X

Michal Navratil
Fecha: 14/04/2020

Los ingredientes básicos de un salto son algo obvios: despegue, giros y saltos mortales en el aire y la entrada en el agua. Pero quizá lo que no es tan evidente es el grado de dificultad (DD por sus siglas en inglés). Se trata de la manera en la que el clavadista decide combinar los ingredientes de un salto y ejecutarlos. Cada receta tiene su propia valoración. Cuanto más grande sea el DD en un salto, más puntos se conseguirán si este se realiza con éxito.

"En una competición hacemos 4 saltos diferentes. Uno es obligatorio y tiene un nivel de dificultad para los hombres de 2.8 y de 2.6 para las mujeres. Luego hay otro intermedio y 2 saltos opcionales. En los saltos opcionales es donde haces las maniobras más difíciles para conseguir el mayor número posible de puntos. En los hombres es de 5.4, mientras que en las mujeres lo máximo es 4.3", explica el colombiano Orlando Duque , quien no hace mucho se retiró del campeonato.

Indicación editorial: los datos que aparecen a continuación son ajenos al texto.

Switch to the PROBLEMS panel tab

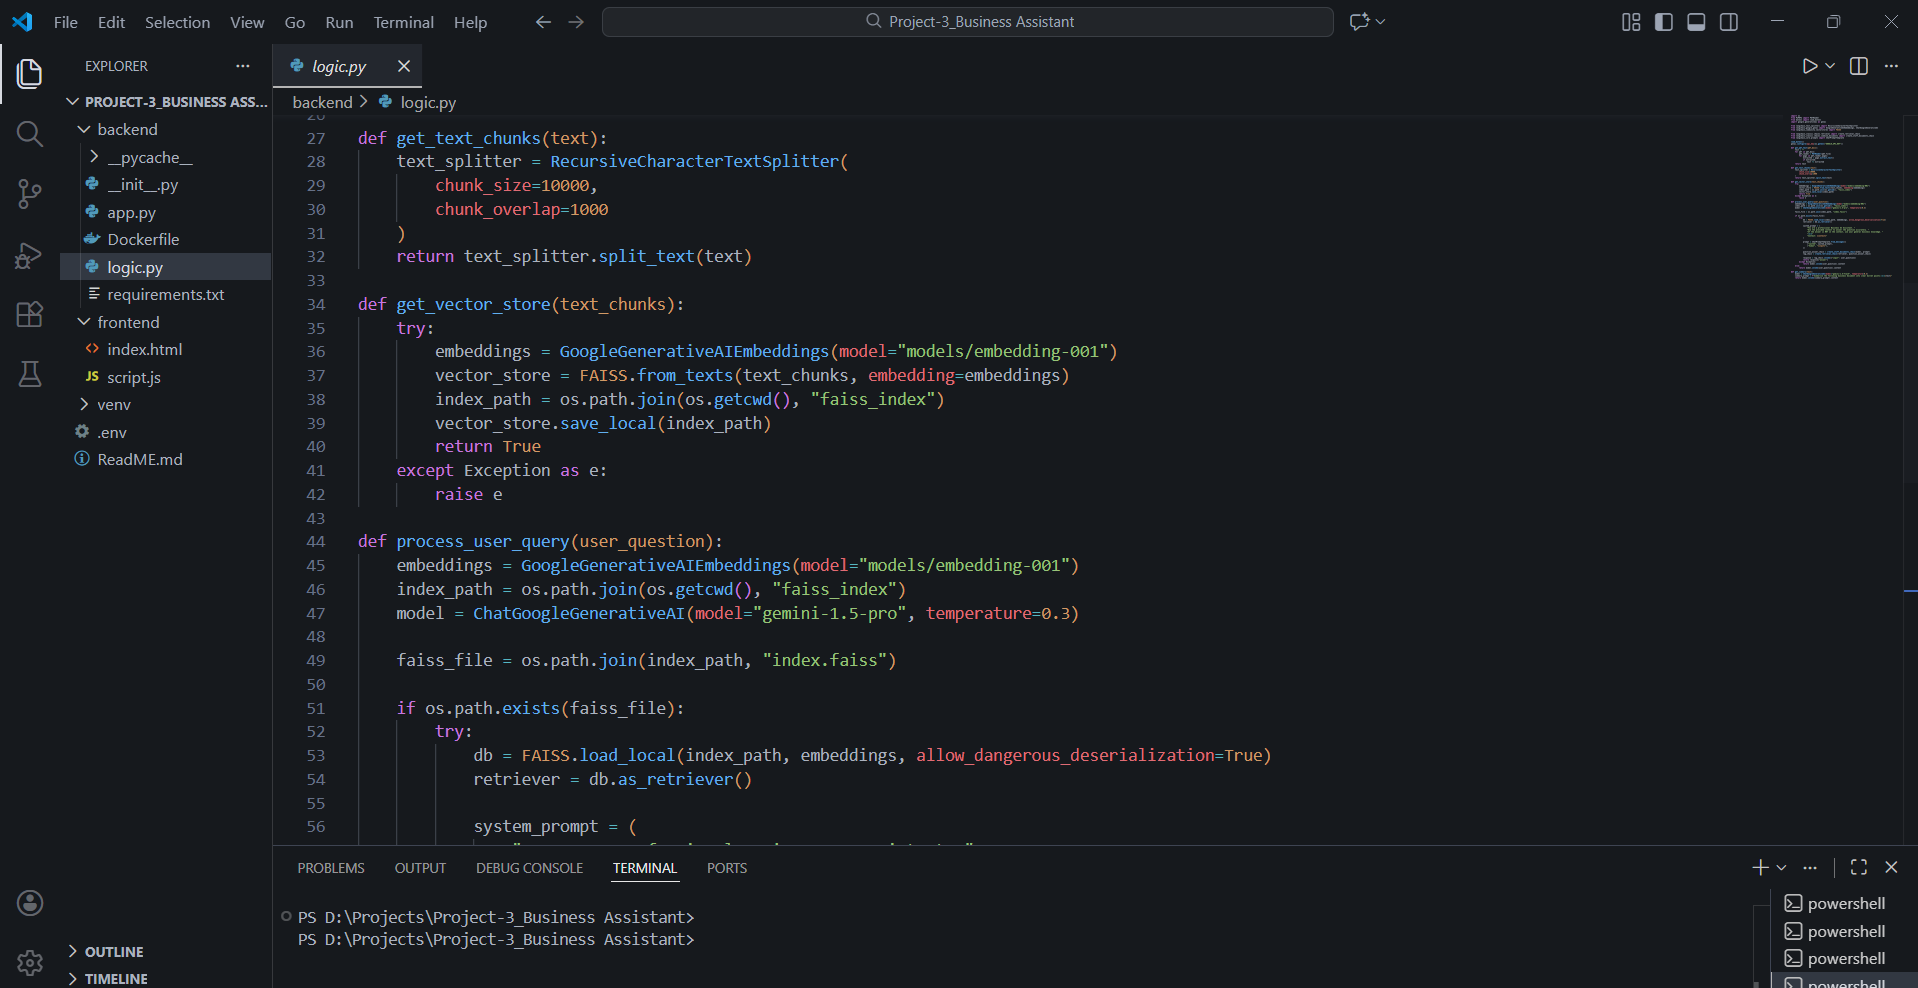330,868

En teoría, cuantos más giros y tirabuzones tenga el salto, mayor será el DD, pero hay otros factores a tener en cuenta como explica Joey Zuber, antiguo clavadista y ahora experto comentarista.

"Hay que tener en cuenta la posición de 'tuck' en la que el atleta se encoge mucho, lo que le permite girar muy rápido, lo que supone un menor grado de dificultad. Pero cuando mantienes una posición de 'pike', que es más en forma de L, significa que eres más grande y por tanto es más difícil girar deprisa, por lo que aumenta el grado de dificultad. Si empiezas haciendo el pino, desde el principio el grado de dificultad es mayor".

ap-1wpu1d3q52111_news.jpg
Cada saltador tiene sus puntos fuertes. Así, la pequeña estatura de Steven Lobue le permite hacer cinco mortales en sus saltos más difíciles. Foto: Dean Treml/Red Bull Content Pool.

Cinco jueces juzgan el salto y le dan una puntuación de hasta 10. Se descarta la máxima y la mínima puntuación, las otras tres puntuaciones se suman y se multiplican por el DD para dar así el resultado final del salto.

Durante la última década, desde que comenzaron las Series Mundiales, la complejidad de los saltos no ha dejado de aumentar. Gary Hunt, 8 veces campeón del mundo, fue el primer hombre en hacer 3 mortales y 4½ giros en un salto. Mientras que Rhiannan Iffland, 4 veces campeona del mundo en la categoría femenina, es una de las pocas féminas capaces de intentar un salto con una dificultad de 4.3: 3 mortales hacia atrás y 2 giros.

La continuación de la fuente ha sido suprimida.